Museo Internazionale delle Ceramiche in Faenza

Museo Internazionale delle Ceramiche in Faenza

RAPHAEL WARE
Coppa, Leda e il cigno, Francesco Xanto Avelli, Urbino, 1530 ca.

URBINO. Il Palazzo Ducale ospita la mostra "Rapahel ware. I colori del Rinascimento"; in esposizione 147 raffinati esemplari di maiolica rinascimentale italiana, provenienti dalla più grande collezione privata del settore al mondo.



Una raccolta di altissimo livello appartenente ad un colto collezionista che ha concesso di esporre il suo tesoro nei prestigiosi spazi di Palazzo Ducale di Urbino, in concomitanza con la grande mostra “Raffaello e gli amici di Urbino" che si potrà ammirare al Palazzo Ducale fino al 19 gennaio 2020.

Ciascuna delle 147 maioliche testimonia, a livelli altissimi, come la grande stagione rinascimentale italiana sia riverberata su ogni forma artistica e, nello specifico, in quella della maiolica.

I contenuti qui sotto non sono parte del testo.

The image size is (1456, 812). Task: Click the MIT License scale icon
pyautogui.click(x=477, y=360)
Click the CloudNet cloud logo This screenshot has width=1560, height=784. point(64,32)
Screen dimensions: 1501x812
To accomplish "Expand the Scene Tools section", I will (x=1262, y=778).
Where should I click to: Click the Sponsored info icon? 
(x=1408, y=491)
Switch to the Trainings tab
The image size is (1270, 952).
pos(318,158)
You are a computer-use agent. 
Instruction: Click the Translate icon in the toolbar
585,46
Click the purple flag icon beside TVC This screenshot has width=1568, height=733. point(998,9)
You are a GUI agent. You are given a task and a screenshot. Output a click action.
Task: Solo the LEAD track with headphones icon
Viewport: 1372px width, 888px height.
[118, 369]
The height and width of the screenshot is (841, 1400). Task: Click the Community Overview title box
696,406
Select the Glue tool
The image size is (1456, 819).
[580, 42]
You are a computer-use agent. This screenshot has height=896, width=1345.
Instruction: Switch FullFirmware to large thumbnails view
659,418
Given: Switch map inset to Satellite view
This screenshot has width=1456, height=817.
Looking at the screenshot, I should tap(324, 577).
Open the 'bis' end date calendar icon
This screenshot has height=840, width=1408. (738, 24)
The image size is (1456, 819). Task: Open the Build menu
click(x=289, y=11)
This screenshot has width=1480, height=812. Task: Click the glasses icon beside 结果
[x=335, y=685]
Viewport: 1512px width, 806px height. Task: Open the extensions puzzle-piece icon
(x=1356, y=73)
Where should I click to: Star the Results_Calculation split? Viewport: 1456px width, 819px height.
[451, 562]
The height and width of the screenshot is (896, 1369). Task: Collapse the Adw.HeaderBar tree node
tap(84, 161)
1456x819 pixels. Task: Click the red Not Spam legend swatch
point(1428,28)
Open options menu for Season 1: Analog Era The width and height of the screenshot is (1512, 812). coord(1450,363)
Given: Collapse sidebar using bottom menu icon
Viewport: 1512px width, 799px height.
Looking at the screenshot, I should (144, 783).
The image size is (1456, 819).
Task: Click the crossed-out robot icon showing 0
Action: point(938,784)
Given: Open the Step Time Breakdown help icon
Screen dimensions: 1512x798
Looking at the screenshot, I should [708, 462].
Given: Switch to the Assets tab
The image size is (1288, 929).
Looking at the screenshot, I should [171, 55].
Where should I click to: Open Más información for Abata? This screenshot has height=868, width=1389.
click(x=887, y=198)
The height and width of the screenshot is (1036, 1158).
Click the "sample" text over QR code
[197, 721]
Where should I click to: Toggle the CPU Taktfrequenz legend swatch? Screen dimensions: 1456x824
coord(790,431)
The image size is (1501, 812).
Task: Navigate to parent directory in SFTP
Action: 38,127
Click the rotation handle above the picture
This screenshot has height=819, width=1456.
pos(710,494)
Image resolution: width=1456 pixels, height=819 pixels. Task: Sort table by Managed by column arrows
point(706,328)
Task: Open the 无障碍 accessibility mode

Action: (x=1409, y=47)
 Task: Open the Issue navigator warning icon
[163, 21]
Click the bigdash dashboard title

Tecnica, o meglio arte, che esprime in pieno la ricerca estetica, il clima culturale, ma anche il modus vivendi, che fanno dell’Italia e dei suoi artisti, tra Quattrocento e Cinquecento, il faro culturale dell’Occidente.
Già dal Seicento, nei paesi europei, la maiolica cinquecentesca italiana diventa una vera e propria passione collezionistica ed, a quella istoriata, da considerarsi a pieno titolo un aspetto della pittura rinascimentale, viene associato il nome del grande pittore urbinate: in inglese Raphael ware.


E Raphael ware è anche il titolo di questa affascinante mostra. A curarla, con la direzione di Peter Aufreiter, sono Timothy Wilson e Claudio Paolinelli.


Seguendo il gusto rinascimentale per la decorazione figurata, i pittori di maiolica – tra la fine del Quattrocento e l’inizio del Cinquecento – iniziano a coprire ogni superficie disponibile dei loro oggetti, con istorie di ogni sorta. Le composizioni possono essere invenzioni originali degli stessi maestri ceramisti o riecheggiare quelle delle arti maggiori, ed ancora, essere estratte da xilografie o incisioni.

Nel ducato di Urbino, Casteldurante, Gubbio, Pesaro ma, soprattutto, il capoluogo, divengono famosi per l’istoriato. Urbino è infatti la città che, nella seconda metà del Quattrocento, il Duca Federico trasforma in una delle capitali del Rinascimento, richiamandovi i massimi esponenti della cultura del tempo ed edificandovi il Palazzo Ducale, capolavoro indiscusso della storia dell’architettura di ogni tempo. La città che, di lì a poco, proprio per il clima culturale instauratovi, dà i natali a Raffaello, il pittore la cui levatura ancora giganteggia nel panorama artistico universale.
Proprio il contesto che dà vita al genio raffaellesco, fornisce l’humus creativo e la formazione artistica necessari alla nascita ad alcuni dei più grandi artisti della maiolica italiana: Nicola da Urbino, Francesco Xanto Avelli e Francesco Durantino.

Ad accogliere la mostra è, al secondo piano del Palazzo Ducale di Urbino, la luminosa Loggia del Pasquino, con l’intenzione di mostrare questi raffinati oggetti nella piena luce naturale poiché la maiolica – più di ogni altra forma d’arte del tempo – mostra i suoi colori perfettamente conservati come all’origine, quando uscì dalla bottega del ceramista.
La loggia è posta a fianco alle sale che espongono una parte delle ceramiche della collezione permanente e l’allestimento – appositamente creato – verrà poi utilizzato proprio per ampliare lo spazio espositivo dedicato a questa sezione.

 

Sede: Galleria Nazionale delle Marche - Palazzo Ducale, Piazza Rinascimento 13, Urbino (PU) | +39 0722 2760
Periodo: 31 ottobre - 13 aprile 2020

 

Nella foto: Coppa, Leda e il cigno, Francesco Xanto Avelli, Urbino, 1530 ca.